> _TEXTAUSZUG_:
'''

Vahrenholt: Die Bundesregierung hat offenbar nicht begriffen, daß sie deshalb mit dem Versuch, LNG von Katar, Israel oder Kanada zu bekommen gescheitert ist, weil diese Länder keine Zwei-, sondern Zwanzig-Jahres-Verträge wollen. Denn für die Lieferung müssen sie die nötige Infrastruktur schaffen, die sich aber nur lohnt, wenn die Abnahme für längere Zeit sicher ist. Doch das wiederum wollte Herr Habeck nicht, wegen des Klimaschutzes. Er hat Israelis und Kataris wörtlich gesagt, in sieben Jahren brauchen wir euer Gas nicht mehr! Und nun stehen wir da und machen uns abhängig von amerikanischem Flüssigerdgas – mit absehbaren Folgen, die aber einfach ignoriert werden. Ja, da ist die nächste Krise natürlich programmiert! Zumal China, wegen seiner schwächelnden Wirtschaft, in diesem Jahr 14 Prozent weniger Gas verbraucht hat, das damit dem Markt zur Verfügung stand. Springt die chinesische Wirtschaft jedoch wieder an, fliegt uns der LNG-Preis auch deshalb erneut um die Ohren. Darum gibt es nur eines: Deutschland muß mit der dümmsten Energiepolitik der Welt endlich aufhören!

Was meinen Sie genau, die Energiewende an sich oder nur die inkompetente Art, mit der sie erst unter Merkel, dann unter der Ampel umgesetzt worden ist?

Vahrenholt: Natürlich gehören auch Solar und Wind zum Energiemix. Erneuerbare Energien sind aber bekanntlich nicht grundlastfähig, weshalb man für jedes Windrad und jedes Solarpanel Kapazitäten eines konventionellen Kraftwerks bereithalten muß, wenn Wind und Sonne uns im Stich lassen. Denn wettbewerbsfähige Speichertechnologien, etwa durch Wasserstoff werden wir in diesem Jahrzehnt nicht mehr bekommen.

Aber sind Sie nicht ein Förderer regenerativer Energien?

'''

> _BEREITGESTELLTES MATERIAL_:
'''

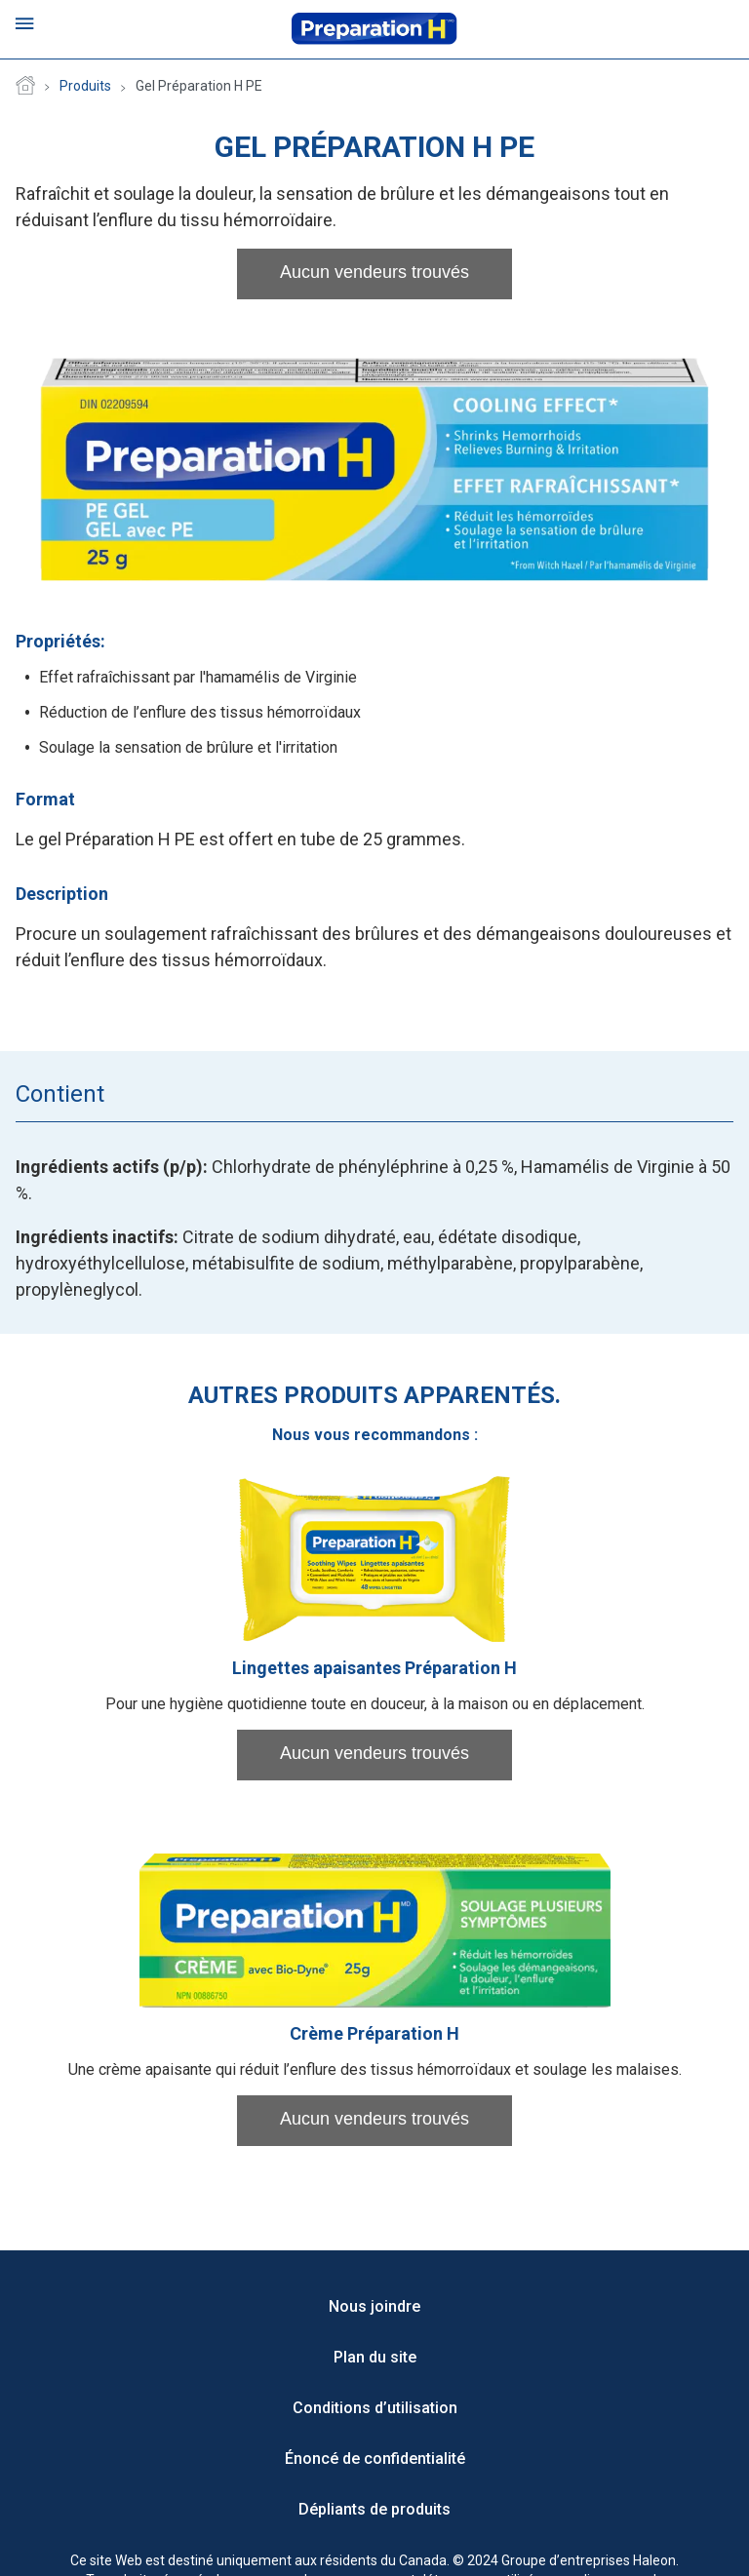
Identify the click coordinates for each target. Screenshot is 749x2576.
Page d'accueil (25, 86)
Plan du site (375, 2357)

'''

> _AUFGABE A_:
Um wie viel Prozent ist laut dem Interview zur Energiepolitik Chinas Gasverbrauch in diesem Jahr gesunken?
> _AUFGABE B_:
Nennen Sie alle Personen, die im Interview zur Energiepolitik namentlich erwähnt werden.
> _AUFGABE C_:
Schreiben Sie das Interview zur Energiepolitik im Anschluss an seinen letzten Satz weiter.

> _SCHRIFTLICHE ANTWORT A_:
Um 14 Prozent.

> _SCHRIFTLICHE ANTWORT B_:
Vahrenholt, Habeck, Merkel

> _SCHRIFTLICHE ANTWORT C_:
Vahrenholt: Ja, bei Shell habe ich Solar vorangebracht und bei Repower und RWE die Windenergie und ich bin stolz darauf, daß eine der ersten Windkraftanlagen in der Nordsee nach mir „Fritz“ genannt wurde. Doch zu glauben, wir könnten allein mit regenerativer Energie unseren Bedarf als Industrienation sichern, ist ein großer Irrtum! 

Wir beziehen aber doch schon vierzig Prozent aus den erneuerbaren Energien. 

Vahrenholt: Vierzig Prozent unseres Strom-, aber nicht unseres gesamten Energiebedarfs! Da decken Wind und Sonne gerade einmal gut fünf Prozent der gesamten Primärenergie – also einschließlich Verkehr und Wärme – ab. Weltweit sind es übrigens sogar nur gut zwei Prozent. Wer angesichts dessen glaubt, daß wir – wie politisch geplant – in acht Jahren weitgehend auf Erneuerbare umsteigen können, der wird sehr schlimm scheitern. 

Also müssen wir zurück zur klassischen deutschen Energiepolitik vor der Energiewende, dem Energiemix – nur mit einem größeren Anteil an Erneuerbaren?

Vahrenholt: Ja, regenerative Energien haben ihren Platz. Sie dürfen nur nicht zu einer Art Religion gemacht werden. 

Wie groß könnte bei einer verantwortungsbewußten Energiepolitik ihr Anteil am Mix maximal werden?

Vahrenholt: Hans-Werner Sinn spricht von fünfzig Prozent, aber nur für den Strom. Ich kann mir allerdings vorstellen, daß dies auch für den Gesamt­energiebedarf erreicht werden kann – aber nur wenn wir uns dafür dreißig Jahre Zeit nehmen, um diesen Zustand, einschließlich importierter erneuerbarer Energien, zu erreichen. Und wir müssen natürlich über die anderen fünfzig Prozent reden.

Bleibt uns die ganz große Krise in diesem Winter vielleicht erspart, wenn der wieder einmal mild ausfällt?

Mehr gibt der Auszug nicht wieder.